Il y a peu, alors que j’avais rendez-vous en mairie centrale, j’ai entamé une conversation avec une employée. Cette jeune femme assez prolixe, me révèle “qu’il y a pas mal de choses cachées dans cette mairie”. Voyant qu’elle m’avait ferrée, elle consent alors à partager quelques secrets municipaux. Certaines de ces indiscrétions ont aussi abouti à une chronique sur les cellules du pavillon Daviel.
Mais reste toutefois le mystère des mystères.
Il existerait sous la mairie un tunnel d’évacuation à l’utilisation exclusive du maire. Celui-ci doit assurer au premier citoyen de Marseille, la possibilité d’une exfiltration urgente. Il s’étendrait du bâtiment principal à une sortie en “bord de mer, près du Mucem”, m’a-t-on dit ce jour-là. J’ai interrogé officiellement et officieusement pas mal de monde à ce sujet et je n’ai toujours pas lâché l’affaire. Le service presse de la mairie ne confirme pas l’existence d’un tel dispositif. L’un des responsables de la sécurité m’a affirmé : “On vous a raconté n’importe quoi !”

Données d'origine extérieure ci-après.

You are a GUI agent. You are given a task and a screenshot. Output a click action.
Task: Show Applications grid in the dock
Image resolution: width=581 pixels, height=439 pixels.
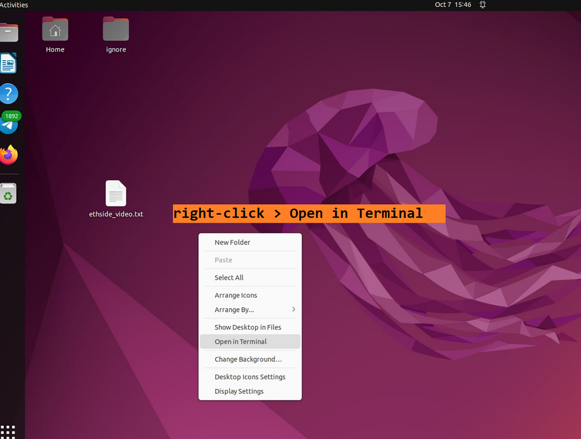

Le tunnel d’évacuation du maire est-il un mythe ? Une légende urbaine en train de prendre corps sous nos yeux ? Ou bien est-ce effectivement le secret le mieux gardé de Marseille ?
Monsieur le maire, si vous nous lisez, on vous écoute bien volontiers sur ce mystérieux tunnel.
Il y en a encore beaucoup de ces histoires. Toutes accrochées à des lieux réels ou imaginaires. Le lac sous la Plaine, les réseaux secrets des contrebandiers dans les quartiers Sud, le puits sous-marin de Malmousque, l’entrepôt historique des camions de pompiers, les galeries de mines qui relient Gardanne à l’Estaque, les mystères de la rue Marignan…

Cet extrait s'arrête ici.